Thursday, April 26, 2012

Real Americans Ride Their Bikes

In honor of National Bike to Work Month, I feel obligated to dispel a popular myth: just because I ride my bike to work and wear spandex, doesn't make me a cyclist. This is an important distinction because the misperception that a person needs to be into bikes in order to ride one to work stands in the way of many people considering what could be a perfectly reasonable transportation option.  
I have a good idea about what makes a person a cyclist because I'm married to one, and he: 
  • is an athletic-type for whom riding his bike constitutes a core part of his self-identity
  • talks bikes with his friends and complete strangers
  • reads about bikes on his mobile device and subscribes to Velo News
  • is confident that he knows how to fix a flat tire, and  regularly carries an air pump in case he needs to
  • enthusiastically rides his bike to work in all weather (he famously rode home during the epic Seattle Flood of December 2006, during which he almost got swept out to sea)
  • rides up near-vertical surfaces just to prove that he can
  • is peppy about bikes and riding them

Anyone who possesses two or more of the above qualities is very likely a cyclist, too.

While I admire my husband for his bikeyness, I am not and don't aspire to be like him.
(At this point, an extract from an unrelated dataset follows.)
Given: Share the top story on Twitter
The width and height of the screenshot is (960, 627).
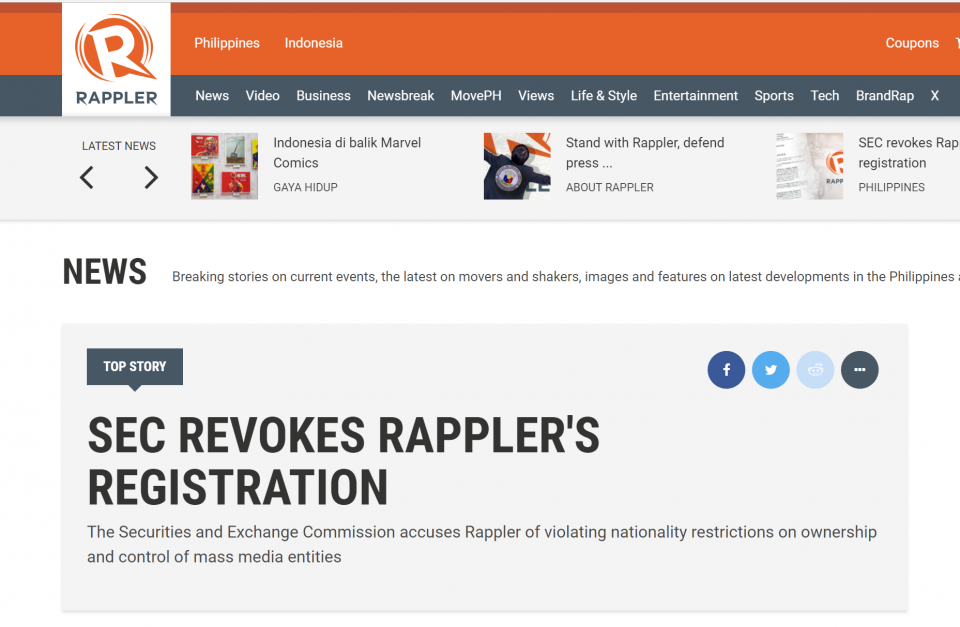Looking at the screenshot, I should coord(771,370).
On the contrary,
  • I am pretty much ambivalent about biking (that’s another thing: unlike regular people, cyclists always call it “cycling”)
  • I take the shortest route
  • I'm not a big whiner, but I often curse and complain in my head
  • In general, my relationship with my bike is purely pragmatic
It's true that biking to work can be a total slog and there are lots of mental and physical barriers to doing it, among them:
  1. It’s tough to get on your bike in the dead of winter, when it’s just as dark when you leave in the morning as it is when you ride home. 

  2. It isn’t fun to ride on crappy roads that weren't designed for bikes; have no shoulder; are poorly maintained, and full of debris and overgrown, hazardous shrubbery.
    • (Note to @SeattleDOT: just because you slap up a little green sign and designate it a “bike route”, doesn’t necessarily make it a bike route.)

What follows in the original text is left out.